● Entries provided:
********************
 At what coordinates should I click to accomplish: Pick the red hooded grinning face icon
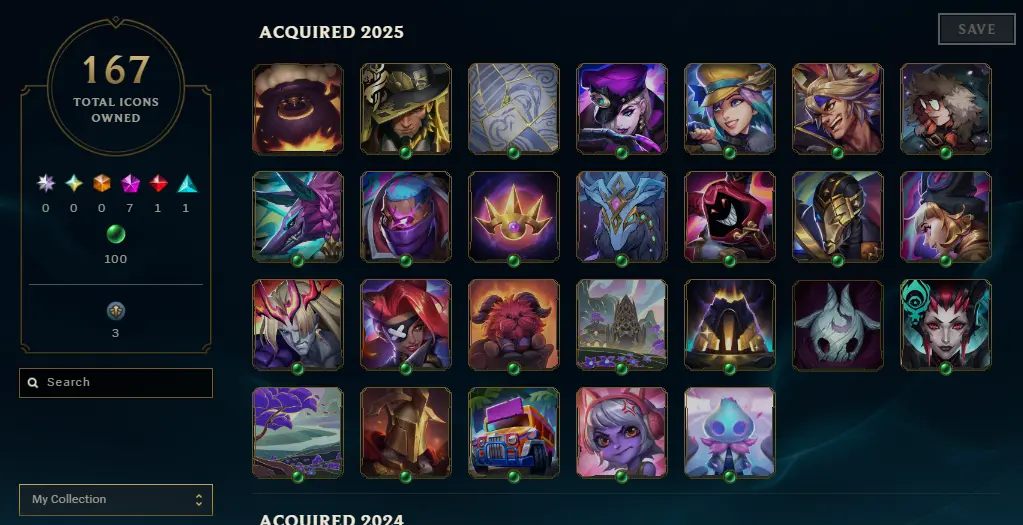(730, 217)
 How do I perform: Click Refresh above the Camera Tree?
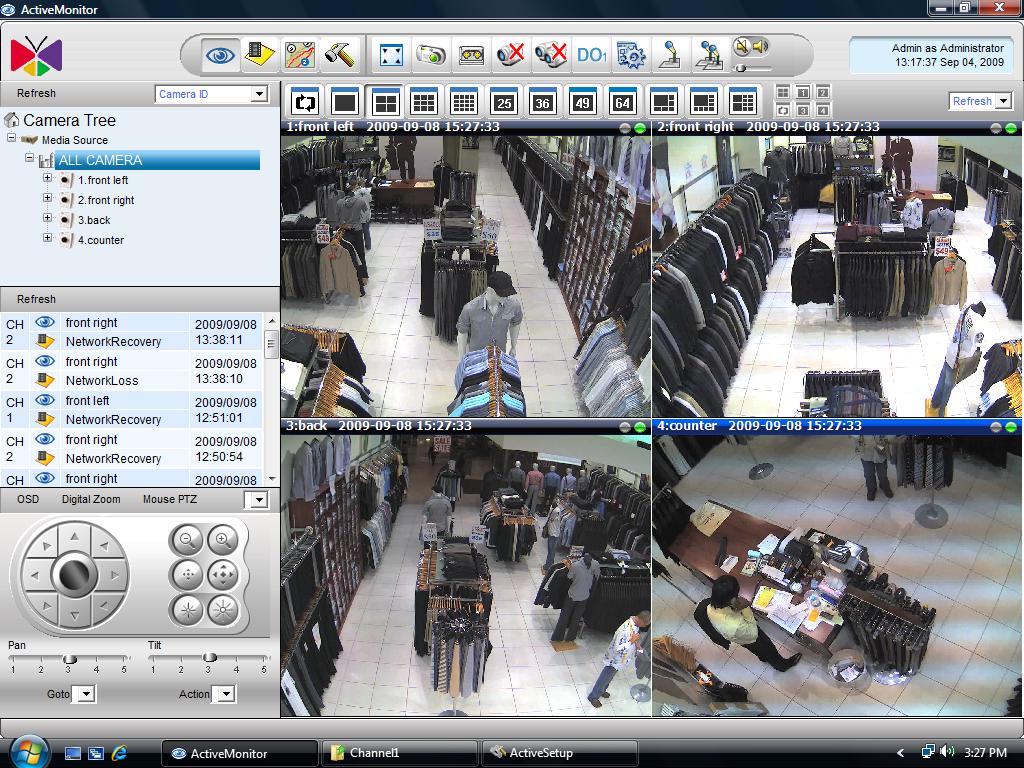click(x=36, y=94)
********************
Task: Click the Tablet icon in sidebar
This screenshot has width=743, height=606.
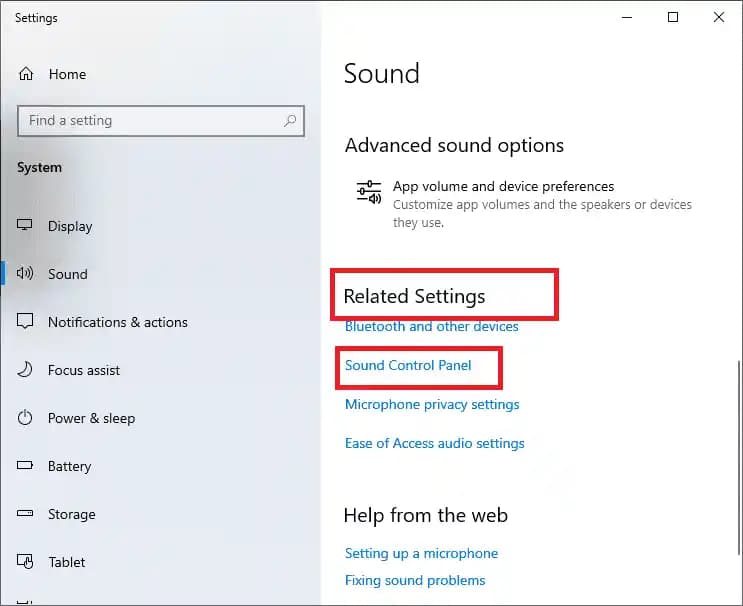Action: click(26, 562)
********************
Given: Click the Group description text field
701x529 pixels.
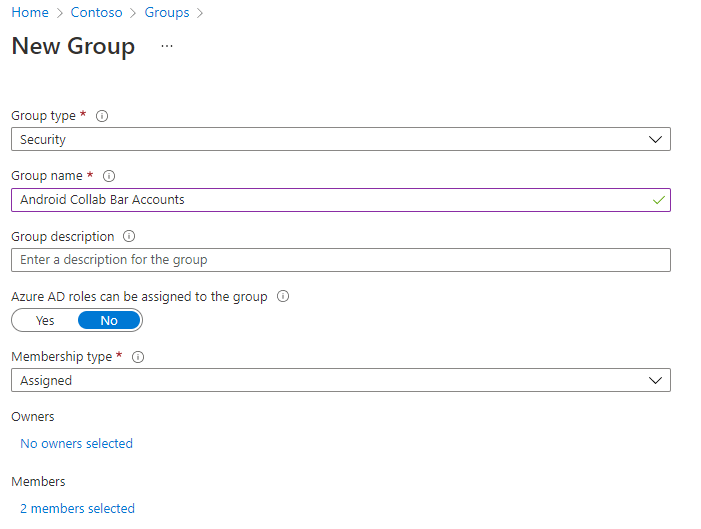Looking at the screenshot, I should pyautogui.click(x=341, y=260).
********************
● Goal: Switch "text field" to "input box" in the stretch from the row containing "Given: Click the Group description text field" through the row containing "Looking at the", keeping everything else the same and leaving out the pictures.

● Task response:
Given: Click the Group description input box
701x529 pixels.
Looking at the screenshot, I should pyautogui.click(x=341, y=260).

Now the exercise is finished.